On the other hand, in Haskell, the author probably had to change the type of the input you need to pass to the library function. So now you have to write that foo_to_bar function and add a call to it in order to work with version 2 of the library. And doing so prevents you from working with version 1. Oops. This is a problem even if you wrote the package for your own personal use, but it turns into a real pain point if there are more users. Suppose someone wants to use your package, and also some other package that also uses the library under discussion. In Lisp, everything is fine: your package works with whatever version this third user has. In Haskell, either the package management system has to deal with multiple versions of the library coexisting, and with linking each package against the version it wants (which it doesn’t, though rumor has it that they are working to fix that), or you and the author of the other package have to agree on which version of the library you are supporting. The latter is practically impossible, because the obligation to agree was not even a choice either of you made—it was imposed on you by a third party. So it doesn’t happen, and the poor user cannot use your two packages together.

The Haskell afficionado in the audience will doubtless point out many ways the author of that library could have avoided having this problem. Yes, growth can be made smoother if one anticipates it. The point is that a strictly-safe style tends to increase coordination burdens, which in turn tends to impede unanticipated growth, when no one person controls the entire code base.

Of course, the situation I just described can happen in any programming environment; and does—so often that it has a name. A best-effort style of trying to make things work out when possible reduces the incidence of this problem, but doesn’t actually solve it. Does that reduction change the quality of programmers’ and library authors’ lives? Do library ecosystems form and grow differently on best-effort as opposed to strictly-safe platforms?

Notes


  1. As of version 7.6, the Glasgow Haskell Compiler has the -fdefer-type-errors flag, which does allow the programmer to try to execute a program with such an inconsistency. However, that type error will cause a crash if the offending code path is entered, even if it would not have gone though with the dubious addition.

  2. The programmer can define a handler for such conditions, which gives a variety of options for proceeding, including substituting some value for the result of the addition and continuing from there.

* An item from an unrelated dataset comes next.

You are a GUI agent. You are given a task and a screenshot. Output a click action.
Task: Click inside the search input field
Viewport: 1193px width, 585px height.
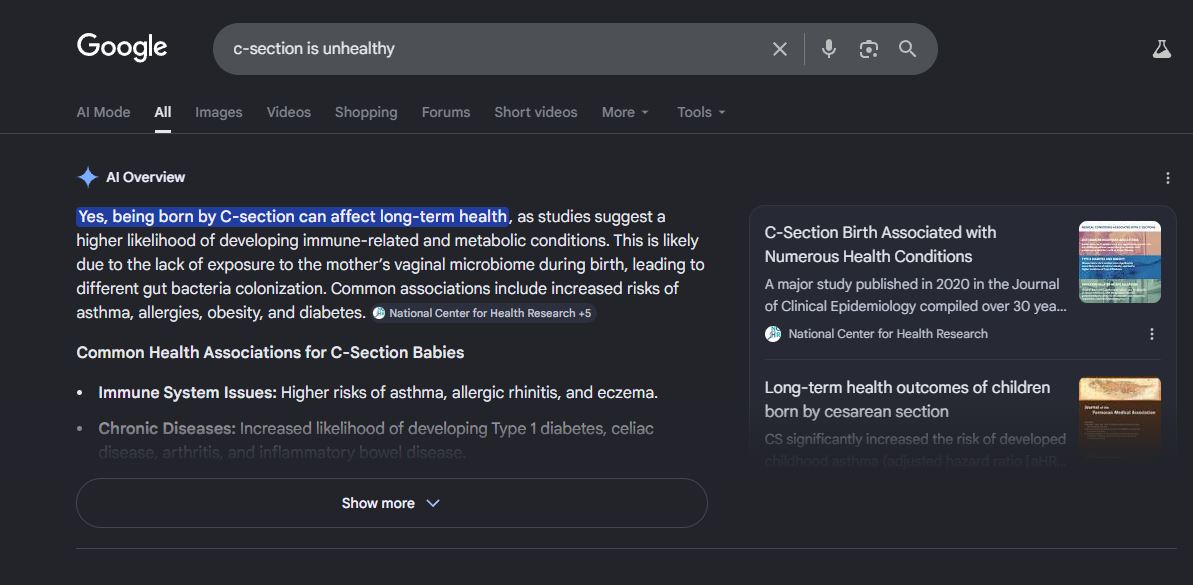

  3. If the whole string doesn’t parse, Perl will take the longest prefix that does. If no prefix of the string is a number at all, Perl will interpret the empty prefix as denoting 0.

  4. In ADT-language, one can say that Lisp records are product types, and describe Lisp as synthesizing sum types on the fly. The thing that’s interesting is that Lisp also supplies implicit (partial) conversions between (synthesized) sum types with factors of the same names.

  5. The one exception to this rule among Lisps that I know of is the contract and blame system in Racket, which to my knowledge does let one write generic container data structures that can be equipped with use-site contracts restricting the things that can be added to them, and laying blame at both the producer and the consumer of an object if they disagree about the object’s invariants.